■ **EXERCISE OBJECTIVE**
In the listing below, count the lines that contain the string "color", and state that number without further words.

■ **DATA FOR ANALYSIS**
+ + + + +

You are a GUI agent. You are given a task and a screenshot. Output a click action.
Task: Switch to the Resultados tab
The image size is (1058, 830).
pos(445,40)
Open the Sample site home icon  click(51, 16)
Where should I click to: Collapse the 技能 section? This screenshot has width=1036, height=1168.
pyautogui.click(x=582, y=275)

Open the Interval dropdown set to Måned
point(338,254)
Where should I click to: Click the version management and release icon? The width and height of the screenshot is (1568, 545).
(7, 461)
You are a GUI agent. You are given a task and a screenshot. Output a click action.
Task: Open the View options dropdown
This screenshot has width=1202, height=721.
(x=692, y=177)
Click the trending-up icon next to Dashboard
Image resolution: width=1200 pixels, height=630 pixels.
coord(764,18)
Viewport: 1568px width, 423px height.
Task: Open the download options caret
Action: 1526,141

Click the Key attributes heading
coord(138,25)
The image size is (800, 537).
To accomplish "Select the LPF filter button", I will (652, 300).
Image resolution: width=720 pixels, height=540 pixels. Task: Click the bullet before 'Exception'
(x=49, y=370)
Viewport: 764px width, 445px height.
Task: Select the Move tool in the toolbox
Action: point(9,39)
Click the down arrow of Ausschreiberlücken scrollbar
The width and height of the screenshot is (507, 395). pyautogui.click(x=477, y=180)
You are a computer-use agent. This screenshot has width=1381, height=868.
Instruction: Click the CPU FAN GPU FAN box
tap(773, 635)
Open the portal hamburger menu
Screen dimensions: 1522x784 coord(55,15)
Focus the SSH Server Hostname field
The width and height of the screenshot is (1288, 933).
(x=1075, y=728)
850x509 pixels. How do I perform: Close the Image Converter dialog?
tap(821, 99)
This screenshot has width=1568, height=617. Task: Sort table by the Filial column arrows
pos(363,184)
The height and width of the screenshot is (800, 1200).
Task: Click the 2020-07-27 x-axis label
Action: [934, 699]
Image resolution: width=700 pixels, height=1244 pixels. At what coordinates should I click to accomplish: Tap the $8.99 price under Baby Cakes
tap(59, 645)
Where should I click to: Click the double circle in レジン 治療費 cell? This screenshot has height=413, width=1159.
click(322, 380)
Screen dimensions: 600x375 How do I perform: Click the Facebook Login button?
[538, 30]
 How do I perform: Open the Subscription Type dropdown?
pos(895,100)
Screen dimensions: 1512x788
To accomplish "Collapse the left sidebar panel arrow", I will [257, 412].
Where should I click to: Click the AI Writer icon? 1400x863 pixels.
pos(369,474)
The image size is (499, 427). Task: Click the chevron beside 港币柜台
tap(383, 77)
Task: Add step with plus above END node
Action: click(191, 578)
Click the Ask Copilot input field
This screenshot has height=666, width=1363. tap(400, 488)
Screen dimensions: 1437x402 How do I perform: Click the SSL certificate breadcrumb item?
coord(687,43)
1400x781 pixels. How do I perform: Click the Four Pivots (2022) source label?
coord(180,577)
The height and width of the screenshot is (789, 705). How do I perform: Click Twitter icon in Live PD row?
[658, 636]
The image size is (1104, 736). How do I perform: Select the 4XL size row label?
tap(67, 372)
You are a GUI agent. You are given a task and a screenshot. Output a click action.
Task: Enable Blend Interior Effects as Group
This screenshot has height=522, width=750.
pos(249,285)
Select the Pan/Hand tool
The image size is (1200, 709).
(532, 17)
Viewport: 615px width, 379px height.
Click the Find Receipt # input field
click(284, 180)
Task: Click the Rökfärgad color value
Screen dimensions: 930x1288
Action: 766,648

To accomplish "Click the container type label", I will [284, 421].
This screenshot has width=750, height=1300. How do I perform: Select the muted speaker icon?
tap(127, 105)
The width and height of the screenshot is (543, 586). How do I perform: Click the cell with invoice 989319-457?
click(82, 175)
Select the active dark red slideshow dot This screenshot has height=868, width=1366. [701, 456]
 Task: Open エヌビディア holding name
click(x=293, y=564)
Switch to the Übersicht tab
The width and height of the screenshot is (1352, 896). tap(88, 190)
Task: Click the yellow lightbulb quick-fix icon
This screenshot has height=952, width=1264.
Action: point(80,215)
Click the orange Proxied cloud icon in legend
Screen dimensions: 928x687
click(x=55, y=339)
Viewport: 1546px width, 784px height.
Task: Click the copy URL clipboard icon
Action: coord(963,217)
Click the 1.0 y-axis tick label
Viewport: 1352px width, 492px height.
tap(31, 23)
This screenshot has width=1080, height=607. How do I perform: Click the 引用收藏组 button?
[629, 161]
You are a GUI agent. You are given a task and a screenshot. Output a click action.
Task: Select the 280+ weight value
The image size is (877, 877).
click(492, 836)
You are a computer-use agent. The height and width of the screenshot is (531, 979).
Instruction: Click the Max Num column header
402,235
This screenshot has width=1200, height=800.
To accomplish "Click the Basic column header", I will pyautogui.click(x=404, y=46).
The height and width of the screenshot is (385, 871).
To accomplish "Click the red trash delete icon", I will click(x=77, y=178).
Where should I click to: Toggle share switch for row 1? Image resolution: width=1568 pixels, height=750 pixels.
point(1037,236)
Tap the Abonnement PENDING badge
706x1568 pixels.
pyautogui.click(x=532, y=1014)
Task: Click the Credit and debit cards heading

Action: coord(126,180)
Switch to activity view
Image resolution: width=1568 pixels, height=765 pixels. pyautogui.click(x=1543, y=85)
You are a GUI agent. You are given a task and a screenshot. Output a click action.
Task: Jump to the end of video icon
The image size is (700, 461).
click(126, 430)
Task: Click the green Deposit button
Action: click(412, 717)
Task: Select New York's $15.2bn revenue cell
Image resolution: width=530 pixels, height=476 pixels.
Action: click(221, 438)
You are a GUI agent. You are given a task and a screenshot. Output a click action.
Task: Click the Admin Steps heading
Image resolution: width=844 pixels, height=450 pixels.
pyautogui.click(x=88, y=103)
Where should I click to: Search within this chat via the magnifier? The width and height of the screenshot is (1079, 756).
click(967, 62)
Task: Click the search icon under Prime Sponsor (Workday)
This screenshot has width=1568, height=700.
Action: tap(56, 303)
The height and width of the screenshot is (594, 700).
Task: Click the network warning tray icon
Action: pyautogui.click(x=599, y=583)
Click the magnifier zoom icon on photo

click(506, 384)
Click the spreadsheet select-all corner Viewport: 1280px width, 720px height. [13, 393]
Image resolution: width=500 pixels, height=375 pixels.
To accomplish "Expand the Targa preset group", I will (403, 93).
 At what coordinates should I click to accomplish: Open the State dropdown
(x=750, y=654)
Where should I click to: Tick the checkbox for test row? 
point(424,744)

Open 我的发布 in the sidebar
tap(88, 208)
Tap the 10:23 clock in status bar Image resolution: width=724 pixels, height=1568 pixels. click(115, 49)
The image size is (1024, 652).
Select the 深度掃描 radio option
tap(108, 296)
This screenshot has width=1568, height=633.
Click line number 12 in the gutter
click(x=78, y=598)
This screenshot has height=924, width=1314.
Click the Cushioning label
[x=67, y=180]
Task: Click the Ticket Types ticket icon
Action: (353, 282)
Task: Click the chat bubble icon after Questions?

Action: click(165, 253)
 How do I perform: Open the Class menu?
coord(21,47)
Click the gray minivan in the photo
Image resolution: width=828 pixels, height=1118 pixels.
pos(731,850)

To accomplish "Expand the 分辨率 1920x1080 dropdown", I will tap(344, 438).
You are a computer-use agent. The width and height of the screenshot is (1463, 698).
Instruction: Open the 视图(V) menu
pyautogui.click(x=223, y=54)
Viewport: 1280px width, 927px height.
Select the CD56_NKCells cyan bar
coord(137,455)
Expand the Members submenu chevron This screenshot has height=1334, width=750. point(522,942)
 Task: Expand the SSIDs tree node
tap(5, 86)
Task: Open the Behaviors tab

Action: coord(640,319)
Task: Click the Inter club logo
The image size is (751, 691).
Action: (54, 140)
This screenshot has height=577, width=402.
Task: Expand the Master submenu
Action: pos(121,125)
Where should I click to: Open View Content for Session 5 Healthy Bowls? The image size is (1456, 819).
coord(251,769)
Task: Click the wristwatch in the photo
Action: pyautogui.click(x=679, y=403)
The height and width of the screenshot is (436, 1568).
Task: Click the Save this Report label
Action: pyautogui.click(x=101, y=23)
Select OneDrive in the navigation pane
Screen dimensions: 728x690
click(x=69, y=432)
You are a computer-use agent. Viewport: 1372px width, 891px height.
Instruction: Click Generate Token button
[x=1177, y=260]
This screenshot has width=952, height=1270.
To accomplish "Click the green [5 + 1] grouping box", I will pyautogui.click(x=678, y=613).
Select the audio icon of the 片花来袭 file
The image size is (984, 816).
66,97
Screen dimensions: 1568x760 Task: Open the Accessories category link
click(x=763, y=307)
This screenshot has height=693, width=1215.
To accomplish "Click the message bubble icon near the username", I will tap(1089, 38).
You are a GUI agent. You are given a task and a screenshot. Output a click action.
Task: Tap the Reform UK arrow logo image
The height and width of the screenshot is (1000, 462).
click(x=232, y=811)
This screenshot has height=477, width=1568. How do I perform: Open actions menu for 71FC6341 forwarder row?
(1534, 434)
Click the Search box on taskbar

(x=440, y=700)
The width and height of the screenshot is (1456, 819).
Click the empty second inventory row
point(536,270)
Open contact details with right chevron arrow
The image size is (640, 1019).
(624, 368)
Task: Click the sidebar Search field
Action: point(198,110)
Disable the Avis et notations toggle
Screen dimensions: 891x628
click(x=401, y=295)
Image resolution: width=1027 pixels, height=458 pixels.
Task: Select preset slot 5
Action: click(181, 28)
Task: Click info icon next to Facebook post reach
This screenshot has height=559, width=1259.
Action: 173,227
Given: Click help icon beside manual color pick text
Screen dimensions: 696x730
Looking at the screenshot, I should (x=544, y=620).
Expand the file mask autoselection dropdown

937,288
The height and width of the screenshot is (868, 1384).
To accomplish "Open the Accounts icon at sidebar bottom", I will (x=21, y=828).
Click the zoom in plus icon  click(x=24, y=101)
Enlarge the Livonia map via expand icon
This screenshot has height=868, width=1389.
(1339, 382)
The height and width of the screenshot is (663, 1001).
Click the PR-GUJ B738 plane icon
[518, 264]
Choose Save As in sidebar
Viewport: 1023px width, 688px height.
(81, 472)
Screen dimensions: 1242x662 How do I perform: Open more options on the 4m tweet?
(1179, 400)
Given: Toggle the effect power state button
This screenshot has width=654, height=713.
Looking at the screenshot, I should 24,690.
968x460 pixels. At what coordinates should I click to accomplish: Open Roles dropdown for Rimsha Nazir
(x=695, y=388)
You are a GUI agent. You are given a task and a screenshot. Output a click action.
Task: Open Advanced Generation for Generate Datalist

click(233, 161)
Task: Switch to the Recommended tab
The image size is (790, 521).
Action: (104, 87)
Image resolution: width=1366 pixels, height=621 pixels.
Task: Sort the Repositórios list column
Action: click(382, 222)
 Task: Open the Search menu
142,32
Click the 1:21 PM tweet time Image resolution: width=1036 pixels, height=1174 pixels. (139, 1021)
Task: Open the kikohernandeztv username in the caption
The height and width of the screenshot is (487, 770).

+ + + + +

■ **COMPLETED TASK**
2